Opened 3 years ago

Closed 7 months ago

#6833 enhancement closed fixed (fixed)

Port twisted.protocols.amp to Python 3

Reported by: habnabit Owned by: allenap
Priority: normal Milestone: Python-3.x
Component: core Keywords:
Cc: ftsamis@…, thijs, gavin@… Branch: branches/amp-python3-6833-4
branch-diff, diff-cov, branch-cov, buildbot
Author: hawkowl, adiroiban

Description

twisted.protocols.amp is a commonly-used module, and it should run on Python 3.

Attachments (4)

amp-py3.patch (5.3 KB) - added by thijs 8 months ago.
amp-python3-6822-3.patch (74.2 KB) - added by allenap 8 months ago.
amp-python3-6822-3.1.patch (88.5 KB) - added by allenap 8 months ago.
amp-python3-6833-4.add-docstrings.patch (1.3 KB) - added by allenap 8 months ago.
Incremental patch to add missing test docstrings to branches/amp-python3-6833-4.

Download all attachments as: .zip

Change History (28)

comment:1 Changed 3 years ago by habnabit

  • Author set to habnabit
  • Branch set to branches/amp-python3-6833

(In [40739]) Branching to 'amp-python3-6833'

comment:2 Changed 10 months ago by ftsamis

  • Cc ftsamis@… added

Changed 8 months ago by thijs

comment:3 Changed 8 months ago by thijs

  • Author habnabit deleted
  • Cc thijs added
  • Keywords review added
  • Owner habnabit deleted

Attached a patch that fixes the most obvious python 3 errors. It now dies with this error:

Traceback (most recent call last):
  File "/Users/thijs/projects/twisted/twisted/trial/runner.py", line 784, in loadByName
    return self.suiteFactory([self.findByName(name, recurse=recurse)])
  File "/Users/thijs/projects/twisted/twisted/trial/runner.py", line 699, in findByName
    obj = reflect.namedModule(searchName)
  File "/Users/thijs/projects/twisted/twisted/python/reflect.py", line 154, in namedModule
    topLevel = __import__(name)

▶ EXERCISE TASKS:
a) In the ticket page, which module is the ticket about porting to Python 3?
b) Do these statements agree with the ticket page? For each, answer yes or no and quote the deciding words. (i) The ticket has high priority. (ii) The ticket is owned by allenap. (iii) thijs added the patch that supplies missing test docstrings.
c) Condense the ticket page's attachment lines beginning "amp-py3.patch (5.3 KB)" into a short list that keeps each file's name, size, and uploader.

▶ PROVIDED RECORDS:
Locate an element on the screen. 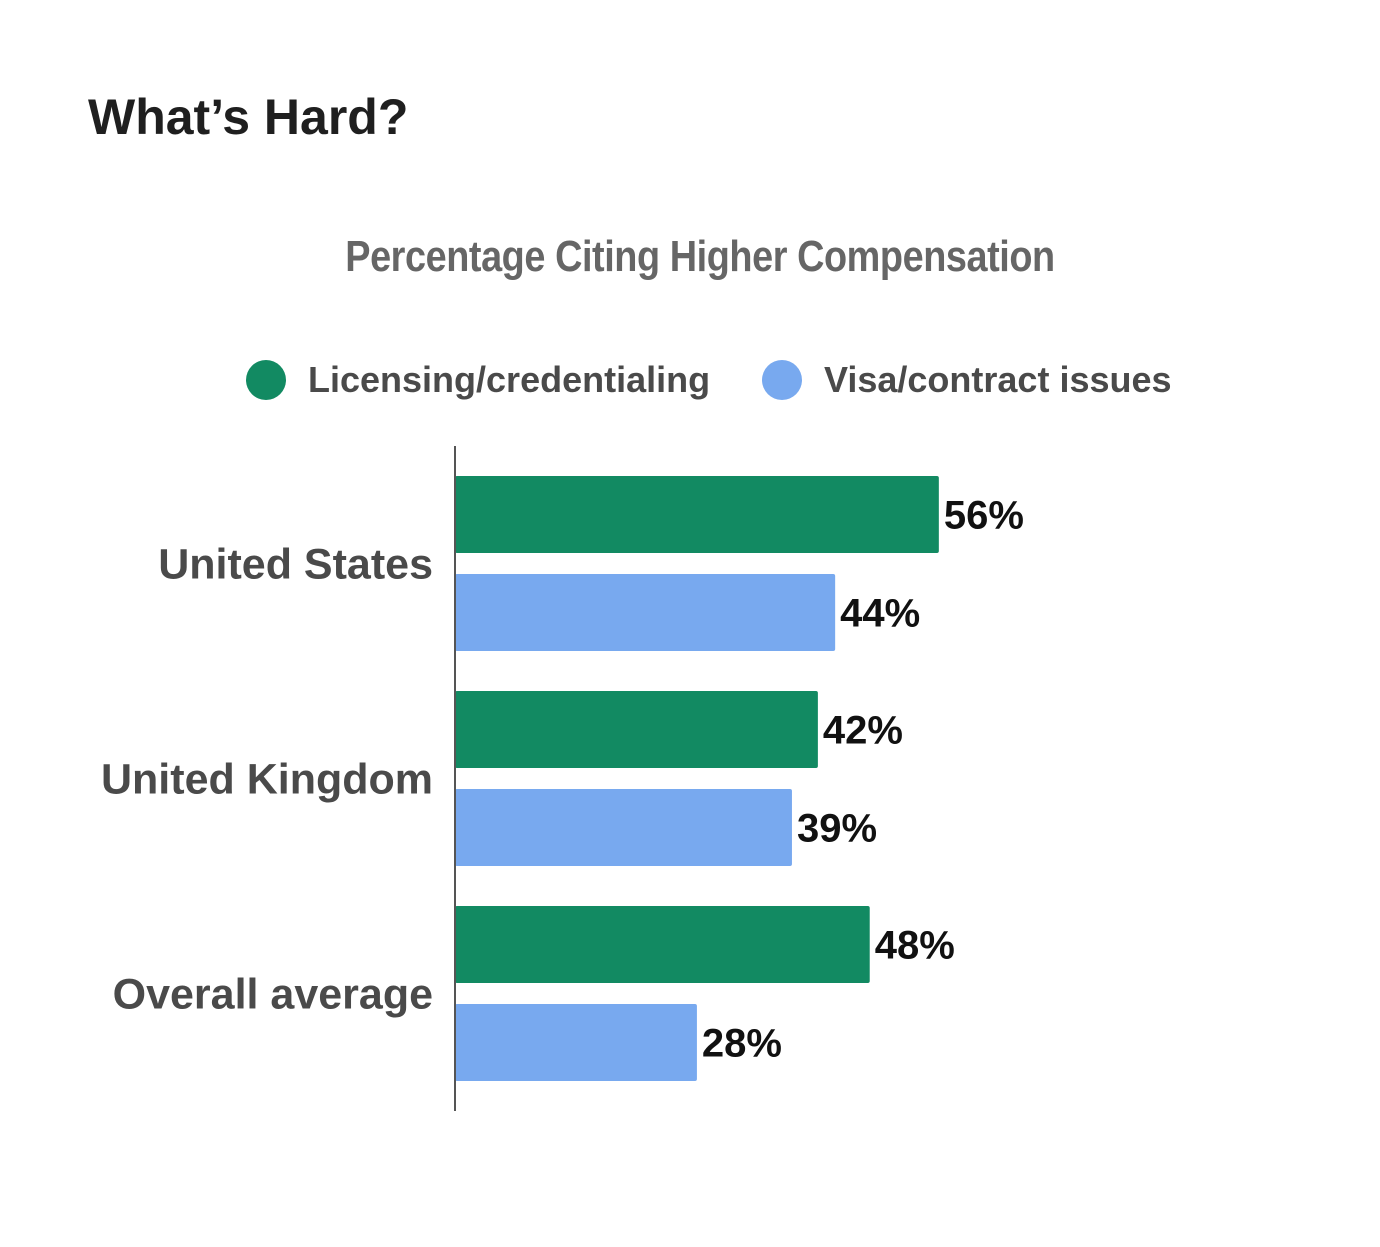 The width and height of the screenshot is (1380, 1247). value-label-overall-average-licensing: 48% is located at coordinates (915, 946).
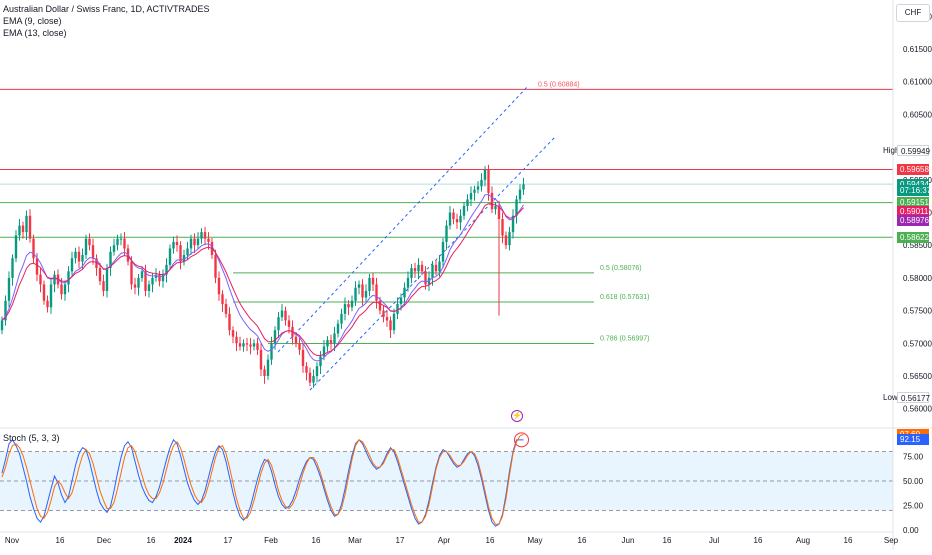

==

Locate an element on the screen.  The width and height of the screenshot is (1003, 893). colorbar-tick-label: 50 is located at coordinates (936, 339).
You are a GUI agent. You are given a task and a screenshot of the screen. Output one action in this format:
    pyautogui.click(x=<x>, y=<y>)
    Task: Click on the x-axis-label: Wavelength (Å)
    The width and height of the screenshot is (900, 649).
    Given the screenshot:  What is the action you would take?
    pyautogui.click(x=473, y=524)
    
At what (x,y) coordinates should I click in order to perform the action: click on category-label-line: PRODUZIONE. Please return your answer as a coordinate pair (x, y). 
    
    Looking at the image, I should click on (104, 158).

▶ SOLUTIONS IN ORDER:
a) twisted.protocols.amp

b)
(i) No: "Priority: normal"
(ii) Yes: "Owned by: allenap"
(iii) No: "amp-python3-6833-4.add-docstrings.patch (1.3 KB) - added by allenap 8 months ago."

c)
All four were added 8 months ago:
- amp-py3.patch: 5.3 KB, by thijs
- amp-python3-6822-3.patch: 74.2 KB, by allenap
- amp-python3-6822-3.1.patch: 88.5 KB, by allenap
- amp-python3-6833-4.add-docstrings.patch: 1.3 KB, by allenap; an incremental patch adding missing test docstrings to branches/amp-python3-6833-4